(Il Sole 24 Ore Radiocor) – Milan is the worst stock exchange in the old continent in the last week of trading. In fact, the Ftse Mib, after its Easter close, lost 2.3% overall over the next four sessions (April 19-22), and slid towards the end due to the Fed’s acceleration in interest rates. Not so for the rest of the European listings which closed a week in “red” but this time capped losses. After Piazza Avary, at the bottom of the ranking there is London (-1.2%) while others have made minor commitments, from Madrid (-0.5%) to Frankfurt (-0.2%), even close to parity Paris (-0.1%), awaiting the second round of The presidential election, with Emmanuel Macron leading in the opinion polls over her rival Marine Le Pen. Looking at the individual stocks of Milan’s main list, the best is Saipem (+6.9%), thanks to the quarterly report that exceeds expectations and confirms the 2022 guidance announced a month ago in the market, along with Pirelli (+4), 4%) and the Italian-French Saint Group (+3.3%). On the other hand, forget a week for Tim (-7.1%) suffering from the interest of various funds and the complex operation of off-grid hashing. Finally, also negative results for Stellantis (-6.8%) and Banca Mediolanum (-5.9%).
Powell’s powerful punch against inflation flips the lists
intention Jerome Powell Action on interest rates ‘slightly faster’ than expected sent stock markets into a tailspin, from Europe to Wall Street, in the session on Friday, April 22nd, rather than the firm fist announced by the Federal Reserve chair against inflation. The impending tightening of monetary policy, which could be the fastest in the United States since 1982, combined with doubts about the strength of the economic recovery, weakened by the war in Ukraine and the Shanghai closure in China, has brought the main lists of member states. The Old Continent that closed without exception with losses between 1 and 2%: Paris -1.99%, Frankfurt -2.48%, Amsterdam -1.62%. To influence the mood of the markets also on a quarterly basis in the chiaroscuro of US companies and the continued increase in Treasury yields. in this climate, In Avary Ftse Mib At the end of the day it lost 2.12% as investors wait for the outcome of the sovereign rating review by the S&P (which will only be announced in the evening).

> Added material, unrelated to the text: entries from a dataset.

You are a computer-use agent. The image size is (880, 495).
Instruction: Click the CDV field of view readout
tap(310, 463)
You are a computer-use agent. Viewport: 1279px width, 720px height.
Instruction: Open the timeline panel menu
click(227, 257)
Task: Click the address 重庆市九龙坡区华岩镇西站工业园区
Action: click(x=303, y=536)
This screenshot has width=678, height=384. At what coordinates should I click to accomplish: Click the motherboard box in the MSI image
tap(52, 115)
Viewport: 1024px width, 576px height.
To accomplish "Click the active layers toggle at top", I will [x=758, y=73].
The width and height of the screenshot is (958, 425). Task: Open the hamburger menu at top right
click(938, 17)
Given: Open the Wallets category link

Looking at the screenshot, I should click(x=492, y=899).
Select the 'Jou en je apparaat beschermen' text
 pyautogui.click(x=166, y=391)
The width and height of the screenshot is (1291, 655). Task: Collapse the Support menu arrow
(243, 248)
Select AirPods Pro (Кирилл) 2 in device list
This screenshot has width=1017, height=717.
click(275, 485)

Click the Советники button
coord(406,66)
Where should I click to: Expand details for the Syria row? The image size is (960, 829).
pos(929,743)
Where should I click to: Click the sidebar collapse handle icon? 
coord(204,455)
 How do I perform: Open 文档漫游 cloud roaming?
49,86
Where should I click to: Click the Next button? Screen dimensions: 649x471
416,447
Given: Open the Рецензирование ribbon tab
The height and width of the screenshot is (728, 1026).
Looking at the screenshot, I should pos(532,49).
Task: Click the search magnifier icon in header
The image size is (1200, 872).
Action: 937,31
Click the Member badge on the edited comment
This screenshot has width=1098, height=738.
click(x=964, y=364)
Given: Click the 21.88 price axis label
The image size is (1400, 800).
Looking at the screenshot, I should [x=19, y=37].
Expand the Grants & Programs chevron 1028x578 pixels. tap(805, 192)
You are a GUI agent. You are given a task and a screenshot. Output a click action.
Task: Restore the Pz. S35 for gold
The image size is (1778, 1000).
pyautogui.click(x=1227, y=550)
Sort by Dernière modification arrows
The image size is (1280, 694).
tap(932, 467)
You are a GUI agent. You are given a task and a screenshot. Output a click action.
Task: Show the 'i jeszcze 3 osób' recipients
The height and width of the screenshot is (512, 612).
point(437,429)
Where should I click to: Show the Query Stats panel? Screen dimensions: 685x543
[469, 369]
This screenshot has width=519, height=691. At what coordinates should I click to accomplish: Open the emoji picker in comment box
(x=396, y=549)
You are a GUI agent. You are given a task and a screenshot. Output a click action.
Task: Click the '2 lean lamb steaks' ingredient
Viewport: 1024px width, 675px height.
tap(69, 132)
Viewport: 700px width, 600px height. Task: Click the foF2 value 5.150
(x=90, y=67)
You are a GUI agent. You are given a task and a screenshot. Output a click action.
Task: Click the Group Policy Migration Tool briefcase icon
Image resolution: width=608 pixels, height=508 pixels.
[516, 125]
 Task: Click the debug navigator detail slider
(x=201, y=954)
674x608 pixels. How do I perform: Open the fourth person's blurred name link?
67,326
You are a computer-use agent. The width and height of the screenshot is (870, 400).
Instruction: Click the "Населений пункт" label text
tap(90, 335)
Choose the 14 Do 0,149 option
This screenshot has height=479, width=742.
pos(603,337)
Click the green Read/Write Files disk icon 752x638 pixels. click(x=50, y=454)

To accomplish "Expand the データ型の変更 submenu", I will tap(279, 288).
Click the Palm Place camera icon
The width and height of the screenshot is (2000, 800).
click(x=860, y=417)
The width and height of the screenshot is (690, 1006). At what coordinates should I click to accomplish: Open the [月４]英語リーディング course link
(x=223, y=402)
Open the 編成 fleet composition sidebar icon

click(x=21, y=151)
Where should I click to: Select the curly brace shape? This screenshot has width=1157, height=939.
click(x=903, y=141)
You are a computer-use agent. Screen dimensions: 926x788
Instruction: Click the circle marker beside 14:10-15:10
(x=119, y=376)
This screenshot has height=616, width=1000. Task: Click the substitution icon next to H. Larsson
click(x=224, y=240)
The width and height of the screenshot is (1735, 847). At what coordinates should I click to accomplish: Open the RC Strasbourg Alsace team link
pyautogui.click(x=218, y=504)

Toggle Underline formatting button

Wall Street is moving in red
Wall Street is falling, following the decisive drops of yesterday’s session, Thursday, April 21st. To assess the words of Jerome Powell and the increase in yields on Treasuries. Many analysts believe that the Fed will raise interest rates by 50 basis points in the next three meetings, but some do not rule out a 75 basis point rate hike in May. At the last meeting of the Federal Reserve, interest rates were raised (by 25 basis points) for the first time since the end of 2018. Moving on to bonds, the yield on 5-year bonds rose above 3%, outpacing the bond yield. 30 years: curve inversion indicates concerns about economic growth; The 10-year note is also close to its highest since the end of 2018, with a yield of over 2.91 percent.
Strong gains on Saipem in Milan, on Banco Bpm parity
On Friday, April 22nd session, among the major stocks in Milan, the worst was Saipem (-7.54%) which pared gains after the double-digit jump on the eve (+11.8%) on a complex day for the energy sector, penalized by a drop in oil. Also on the podium are Tim (-4.37%) and CNH (-4.35%). Ferrari sales (-3.5%) will recall 2,222 cars in China due to potential brake problems. Among the few in contrast, Hera (+0.47%) with Banco Bpm on par (-0.03%%), after a positive session, began to evaluate incoming offers for the Bancassurance business. The session was also negative for Iveco Group (-3.8%), Interpump (-3.4%), Stellantis (-3.2%) and holding company Exor (-3%). On the oil front, sales were also hit by Eni (-3%) and Tenaris (-2.7%).
Spread up to 170 basis points, return on 10 years of 2.67%
Closing of the spread between BTp and Bund. At the end of the session, the yield differential between the ten-year BTp benchmark (Isin IT0005436693) and the same German maturity is indicated at 170 basis points, three points more than 167 basis points from yesterday’s close. Most sensitive was the rally in the benchmark 10-year BTp yield which closed at 2.67% after hitting the last position yesterday at 2.58%.